Oh, speaking of this, I have some things to add to my list!

14. Maybe drill instructors know something we don't. Returning to things that you really want them to remember might be the only way.
15. I love photocopy machines. However, they don't love me. Neither does Amanda. Try to plan handouts in advance so they can actually be sent out.
16. Cut off times with your availability for after school.
17. They'll ask you how many points it's worth. Be approximate but not specific.
18. Open note final tests will prevent you from having to police some forms of cheating.
19. Make a guide to how you'll grade.
20. Remember small details--birthdays, sports participation, events, etc.

I am feeling a bit lazy with my posting, so what I am going to do is cut, copy, and paste the ENORMOUS handout I made for Jill. I wasn't sure how much is too much, as you can see, but there's some interesting stuff in there, which may clarify things I was vague on. (Oh, and for the purposes of that whole internet/privacy, etc thing, I have changed names mentioned to initials, which is probably what I will do from here on out so I don't have to keep saying "that IEP kid" and I'll say EM or MR, etc. or "that ELL student"... etc.)

Molly Sutton

English 10B (second trimester of sophomore English)

To Kill a Mockingbird

Lesson Plan

Thursday, 31 March 2005

Notes for Jill Flynn—first observation


The two main activities of this lesson plan, aside from general housekeeping as outlined in the procedure, is to help students begin to interpret the text.


Students are to have read through chapter 17 in the novel, which is a little over halfway. I have attached the notes for students who are absent—these I am going to put in a permanent binder, but if a student misses, I try to print out these notes (especially if it’s more then one day—if it’s not, then I just explain it to them) when I give them their handouts. Some of the things we did to prepare for what will be in this lesson—Tuesday before spring break we did Reader Response, we had a reading quiz on Monday (and will have another next Monday), and throughout the past week, we’ve done a variety of things—there was a large group discussion/lecture of chapters 1-10 (I had a lot of students telling me that they were really confused and read the chapters but didn’t understand what was going on), they recently got one of those chapter guides that have a slew of questions to get them through the reading (they can do this alone or with a partner and have time in class at the end of the hour to work—I found this is a good way to have them accountable for doing the reading, but it also fills up extra time at the end of the hour, or just before lunch.

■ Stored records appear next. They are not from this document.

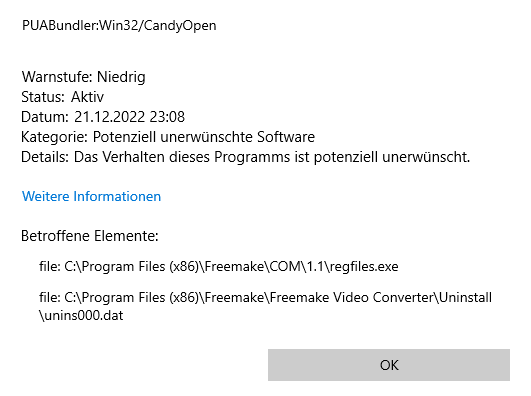Select the Freemake Video Converter Uninstall path
The width and height of the screenshot is (531, 396).
(x=266, y=306)
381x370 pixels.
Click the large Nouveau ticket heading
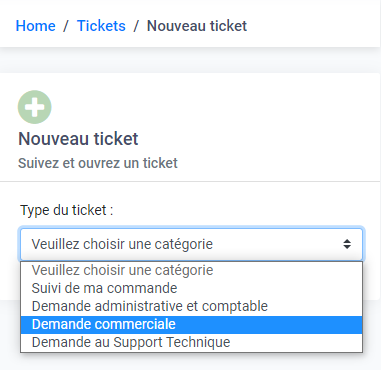click(x=78, y=139)
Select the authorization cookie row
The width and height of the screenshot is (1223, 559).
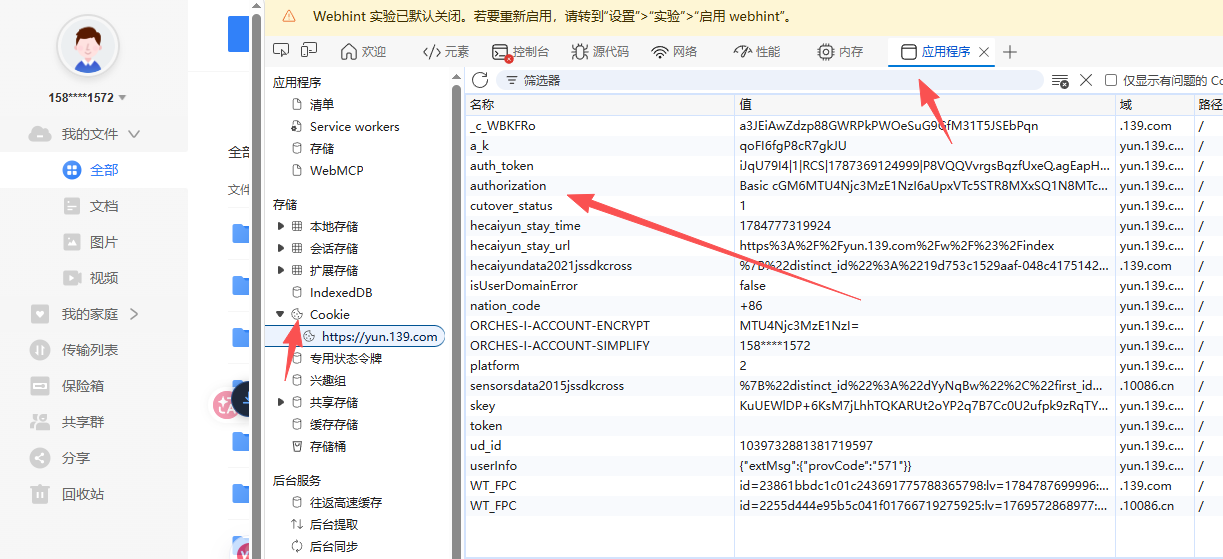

  1. Journal: Characters’ perspectives on Tom Robinson trial
    1. Note: This is a good way for them to practice daily writing, think about the text in unique ways, prep for the class’s activities and help me prepare for any group discussion (so I don’t feeling like I’m pulling teeth!), and it gives me the time to do attendance, hand back assignments, and pull out work for absent students without having to take up class time. I graded the last set of journals, which were OK, and I made a handout on tips, which I’ll add to this packet.
    2. Vocab words for quiz
  2. Housekeeping/Announcements
  3. Vocab words for quiz
    1. Note: They got the definitions on Monday, had to write fifteen sentences due Wednesday, will have quiz on Friday. Last week, they got the words on Monday, had to look them up by Wednesday, and the quiz was on all the words on Friday. Whew! I learned that this was too many words and looking them up was a little tedious. This way, they can interact with the vocab. a little more.
  1. Poetry Presentation—SO (who had forgotten she had to go on Tuesday—hopefully she remembers for today!)
    1. Note: This is an ongoing project. From what I gleaned from Beach’s class, talking with the high schoolers when observing, and my experiences teaching the poetry class at Crosswinds, poetry is a super-scary thing for a lot of people. (In Dawn Hanson’s Adolescent Lit. class, many of the students/teachers admitted to hating poetry, which bummed me out, but they feel it’s “too hard” and unapproachable.) I’m trying to make poetry less mysterious and difficult. The students signed up for dates that followed spring break (which was last week) and they were to do a 4-5 minute presentation on a favorite poem. We had two on 3-30, and one was pretty good and the other obviously did the work during lunchtime. I had modeled two poems for them last week (I’m thinking I might do it again tomorrow) and gave them a handout on tips on what to include. They have to turn in a clean copy for the class anthology and a copy they have written notes on. I’ll add that handout to this packet as well.
  2. Reader Response with To Kill a Mockingbird
    1. Note: We did this Tuesday, 15 March 2005 with Sylvia Plath’s “Mushrooms.” I modeled it on the overhead, and had intended to give them time in class, but apparently that didn’t quite get across to them. I’ll give them some time today and ask for five main points. That’s a lot for them, so we’ll see how it goes. I will model one or two points, and give them a photocopy from the text so they can mark it up—it’s a two part assignment, where I ask them to write notes in the margins as they explore, then fill out the graphic organizer. (I photocopied the notes from the first poem and plan to use them to develop my portfolio. I figure since we’re going to do a lot of marking up of texts—using questioning, noting points of interesting and confusion as well as comprehension, etc.—it would be good to see how they progress.)
  3. Letter to the Editor
    1. Note: This comes right on the heels of a day of notes (I did use overheads, but I used them as a skeleton—I made photocopies of those notes and gave them to the students with special needs—IEPs and ELLs—and anyone else who wanted to copy them down) coming in the form of a lecture and large group discussion. I let them know that the unit test is not going to be like the reading quizzes. The reading quizzes are mainly pass-if-you-read-it. Matching and short answer. The reader response also came back to haunt them on this—I asked for a definition and as extra credit, they could draw the graphic organizer and use one example. Anyway, I told them that the unit test is going to be more critical thinking—why characters said certain things, the roles of symbols and characters, etc. Relating it to current events. I’ve been giving them a lot of the quotes and other items in the notes, though not pointing out that this is why they need to know certain things. This letter to the editor could be a relief for them—a creative way to look at the text.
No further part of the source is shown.